The third author, Patrick J. Orr, does not have an exact name match in Arctos, and does not have a last name match in Arctos, so the system has gone off looking for agents with any string matching “Orr.” In this case, the results are not useful and can simply be ignored. If Patrick J. were deemed important, he would need to be added and selected in the standard way. If there were 6 “Orr” agents, Patrick J. might still not show up in the suggest list, but could be found in the standard way of picking agents. Take-home message: The agent suggestions are just suggestions. Sometimes they’re useful, and sometimes they’re not. Make no assumptions from them.

If we select the two suggested agents and create the publication….

we can then locate it by any name of either of two the authors who we added

or anything from the “full citation”

including the authors that we did not explicitly include

but we can NOT find the publication by authors (as “Participants”) that we did not include

results in

We could have used PMID (PubMed ID) rather than DOI to roughly the same affect. Note that PMID and DOI are apparently independently created and do not return the same values (“Maria E. McNamara” vs. “Maria E McNamara,” etc.).

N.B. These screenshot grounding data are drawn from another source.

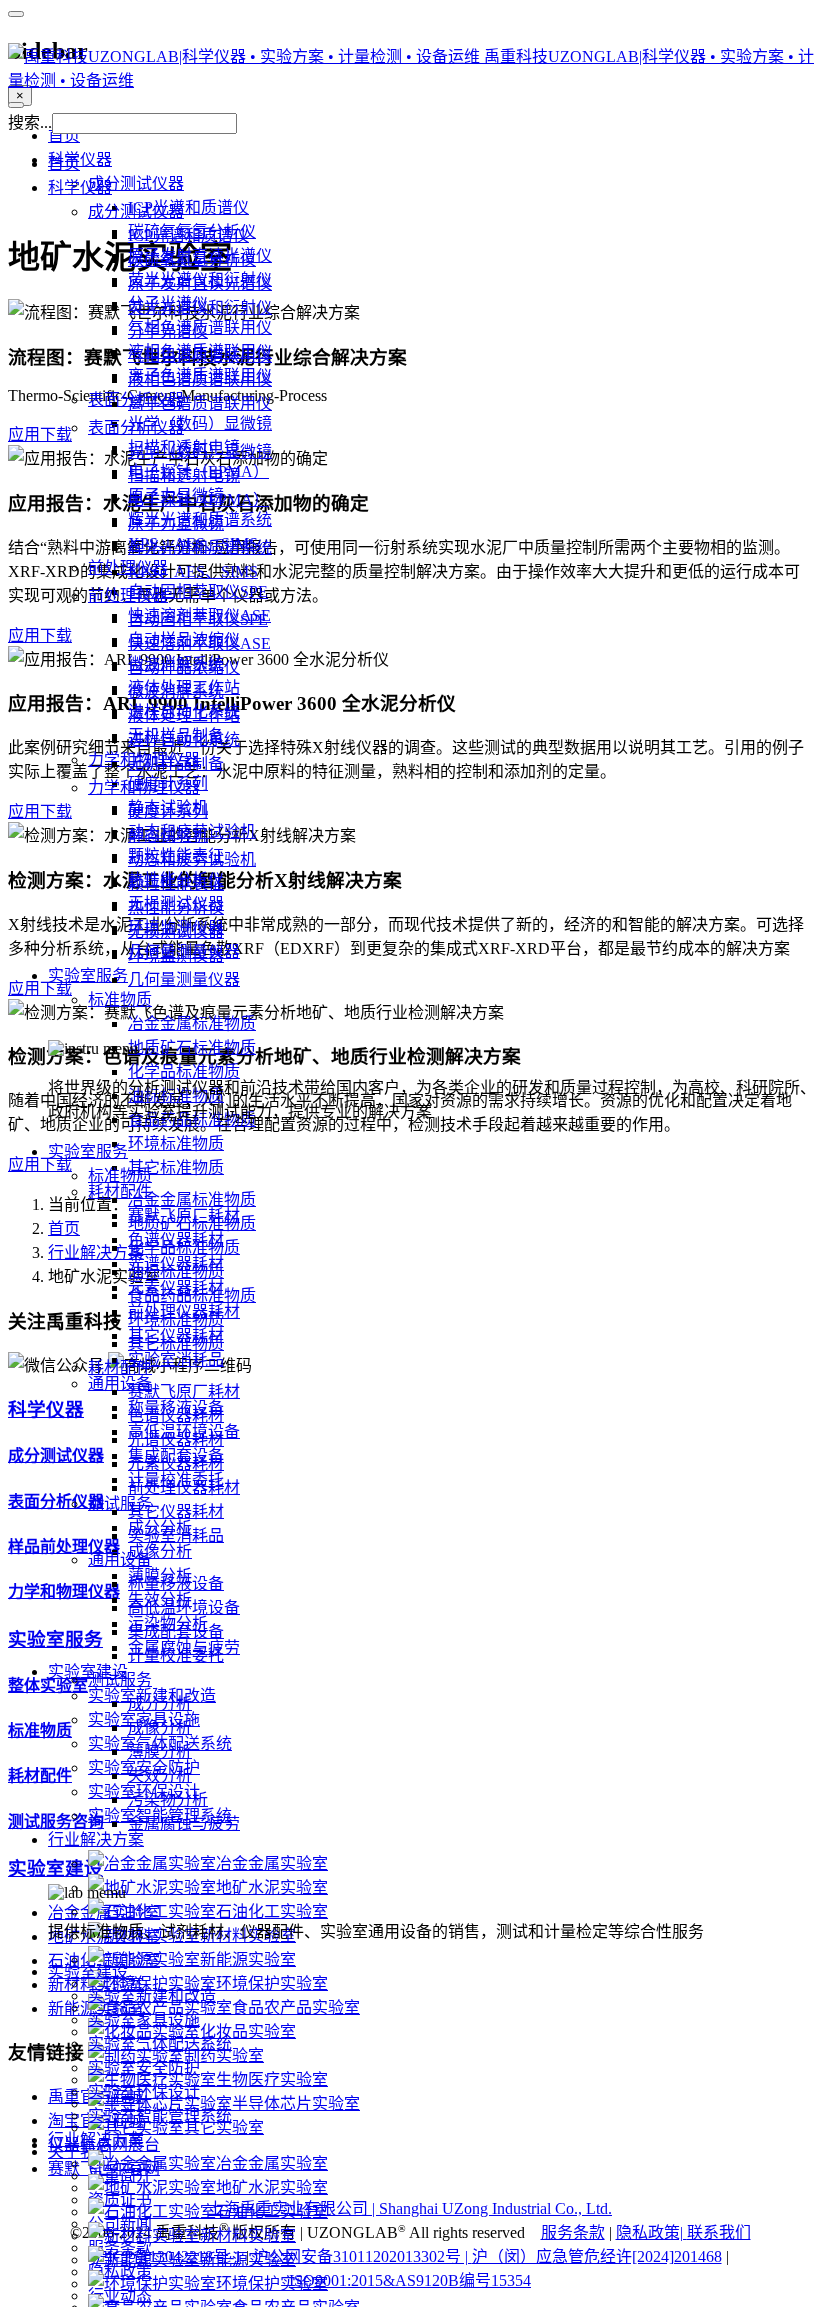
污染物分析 (168, 1799)
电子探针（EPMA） (198, 499)
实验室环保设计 (144, 2091)
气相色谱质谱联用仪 (200, 355)
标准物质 (120, 1175)
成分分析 (160, 1703)
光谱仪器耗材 (176, 1439)
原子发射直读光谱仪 (200, 283)
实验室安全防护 (144, 2067)
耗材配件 (120, 1367)
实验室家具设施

Formatting from either source is occasionally horrible, and you are encouraged to use the formatting tools provided (or your method of choice) to rid citations of things like ALL CAPS and missing or excessive punctuation.

Most of the time, using DOI or PMID will create better (as in fewer mistakes) publications with much less work than traditional means. The service is, however, not magic and you, the operator, are responsible for the results. Your collections may have additional guidelines as to what agents to include, or how to format publications.